--- RECORDS TO USE Enclosed Below ---

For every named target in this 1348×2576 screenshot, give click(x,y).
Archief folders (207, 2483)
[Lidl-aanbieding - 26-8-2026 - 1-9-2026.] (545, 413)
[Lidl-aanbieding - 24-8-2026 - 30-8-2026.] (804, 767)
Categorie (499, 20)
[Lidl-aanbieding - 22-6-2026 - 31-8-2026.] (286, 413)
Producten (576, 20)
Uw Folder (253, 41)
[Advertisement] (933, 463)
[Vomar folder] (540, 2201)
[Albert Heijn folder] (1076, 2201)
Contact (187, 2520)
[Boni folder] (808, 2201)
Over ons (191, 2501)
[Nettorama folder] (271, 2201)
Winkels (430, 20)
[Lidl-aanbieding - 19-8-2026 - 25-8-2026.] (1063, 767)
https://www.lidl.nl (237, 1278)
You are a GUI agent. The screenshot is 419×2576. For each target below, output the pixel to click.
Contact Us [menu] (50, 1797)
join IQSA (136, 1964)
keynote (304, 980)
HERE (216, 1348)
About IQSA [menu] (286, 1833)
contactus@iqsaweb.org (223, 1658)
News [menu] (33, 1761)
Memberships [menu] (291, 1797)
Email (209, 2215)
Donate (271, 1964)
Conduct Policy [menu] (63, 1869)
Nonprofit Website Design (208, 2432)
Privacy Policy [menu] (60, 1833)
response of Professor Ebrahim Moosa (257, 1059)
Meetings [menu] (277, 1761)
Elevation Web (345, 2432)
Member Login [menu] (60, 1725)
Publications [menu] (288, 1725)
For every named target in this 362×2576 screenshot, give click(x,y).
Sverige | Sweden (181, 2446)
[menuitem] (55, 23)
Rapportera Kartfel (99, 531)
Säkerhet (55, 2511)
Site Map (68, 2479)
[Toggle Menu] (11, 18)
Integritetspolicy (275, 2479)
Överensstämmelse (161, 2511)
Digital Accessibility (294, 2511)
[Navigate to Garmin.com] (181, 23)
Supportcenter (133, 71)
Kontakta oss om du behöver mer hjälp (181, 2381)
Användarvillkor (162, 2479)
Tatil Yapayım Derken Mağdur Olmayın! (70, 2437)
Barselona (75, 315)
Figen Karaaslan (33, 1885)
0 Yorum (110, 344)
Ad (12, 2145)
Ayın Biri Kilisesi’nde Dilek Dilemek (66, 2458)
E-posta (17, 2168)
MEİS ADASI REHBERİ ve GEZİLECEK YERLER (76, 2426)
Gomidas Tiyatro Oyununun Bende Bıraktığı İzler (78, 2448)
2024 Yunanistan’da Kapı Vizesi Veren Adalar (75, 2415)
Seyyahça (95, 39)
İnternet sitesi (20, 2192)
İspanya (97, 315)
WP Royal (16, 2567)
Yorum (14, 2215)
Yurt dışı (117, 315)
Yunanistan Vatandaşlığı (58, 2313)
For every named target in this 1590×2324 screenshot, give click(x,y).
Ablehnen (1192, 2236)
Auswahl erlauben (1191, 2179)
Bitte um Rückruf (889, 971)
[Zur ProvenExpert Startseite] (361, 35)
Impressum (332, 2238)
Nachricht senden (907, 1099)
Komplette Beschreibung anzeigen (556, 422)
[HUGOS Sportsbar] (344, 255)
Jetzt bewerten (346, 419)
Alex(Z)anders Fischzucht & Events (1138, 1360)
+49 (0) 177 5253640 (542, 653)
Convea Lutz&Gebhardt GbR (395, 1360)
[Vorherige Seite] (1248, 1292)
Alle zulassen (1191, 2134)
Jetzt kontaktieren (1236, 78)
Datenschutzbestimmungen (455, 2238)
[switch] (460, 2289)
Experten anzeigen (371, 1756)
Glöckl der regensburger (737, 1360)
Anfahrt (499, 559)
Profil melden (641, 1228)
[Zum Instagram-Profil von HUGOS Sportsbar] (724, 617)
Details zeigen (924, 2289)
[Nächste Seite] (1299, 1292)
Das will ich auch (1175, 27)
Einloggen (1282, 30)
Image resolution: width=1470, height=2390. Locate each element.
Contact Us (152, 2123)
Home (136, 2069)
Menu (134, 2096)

--- End of Enclosed RECORDS TO USE ---

- TASK -
In the records above, find each line with the string "aanbieding" and list it.

- FINAL ANSWER -
[Lidl-aanbieding - 26-8-2026 - 1-9-2026.] (545, 413)
[Lidl-aanbieding - 24-8-2026 - 30-8-2026.] (804, 767)
[Lidl-aanbieding - 22-6-2026 - 31-8-2026.] (286, 413)
[Lidl-aanbieding - 19-8-2026 - 25-8-2026.] (1063, 767)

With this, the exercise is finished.